In the forum thread below, which substitution does one poster prefer because it avoids losing symmetry?

## PASSAGE PROVIDED

▬▬▬

OKay.. cause today is my birthday and I promissed myself that at least on my birthday I will stop solving math problems.. I will just ask you if you used the oldie but goldie trick a=x/y, b=z/x and c=y/z because their product will be 1. hope that this is how is made! (I am not solving anything today )

1st of all happy birthday Lagrangia! sencond of all - this inequality was given at a Romanian Test for 8-th graders (last school class before entering high-school in Romania), and obviously no-one did it. I've tried it then, using all elementary (and nice) ideas I could possible think of. Didn't work. Last year I found out that it was also used in a Bulgarian TST, and I succeded in solving it using the "brute force" (which they actually have in their original solution). Besides that, like that problem from Iran 1996, it is very unlikey that one can find a nice solution ...

For the trick I prefer a=x^2/yz, b=y^2/zx, c=z^2/xy instead since it doesn't cause the loss of symmetry..

Well,we can use a well-known method here.Take $f(a,b,c)=RHS-LHS$. Assume that $c=max \lbrace{a,b,c}\rbrace$ then we have: f(a,b,c)-f( \frac{a+b}{2}, \frac{a+b}{2},c)= (a-b)^2(\frac{1}{(2+a)(2+b)(4+a+b)}-\frac{1}{(1+a+c)(1+b+c)(2+2c+a+b)}) \geq 0 since c \geq 1 Now,prove it for f(a,a,b).I have expanded it and this is really disgusting . However,the last result is (a-1)^2(2a^4+9a^3+9a^2+4a+3) \geq 0.

▬▬▬

## SOURCE EXCERPT

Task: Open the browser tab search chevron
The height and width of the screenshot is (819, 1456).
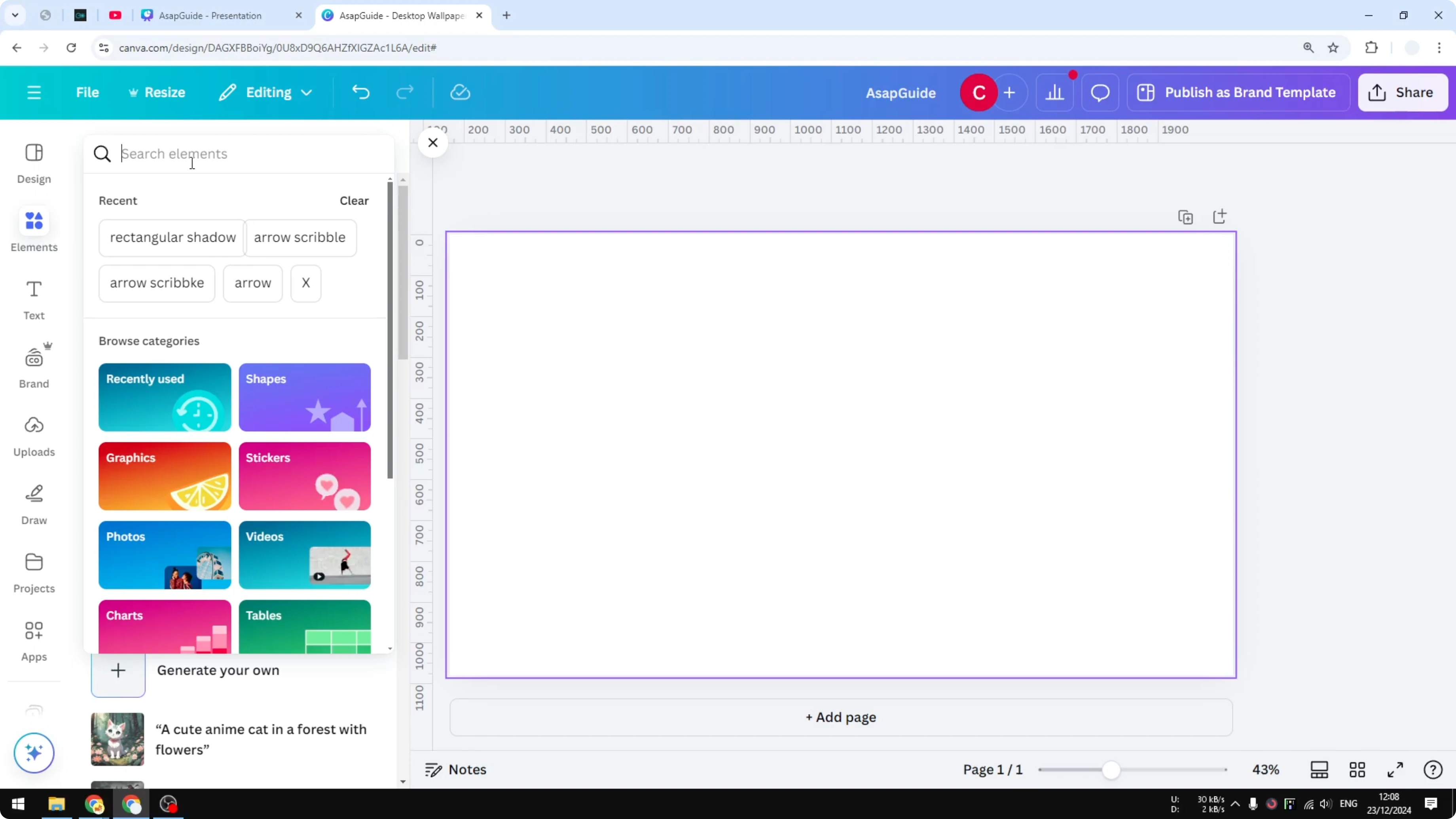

▬▬▬

## OUTPUT BELOW
a=x^2/yz, b=y^2/zx, c=z^2/xy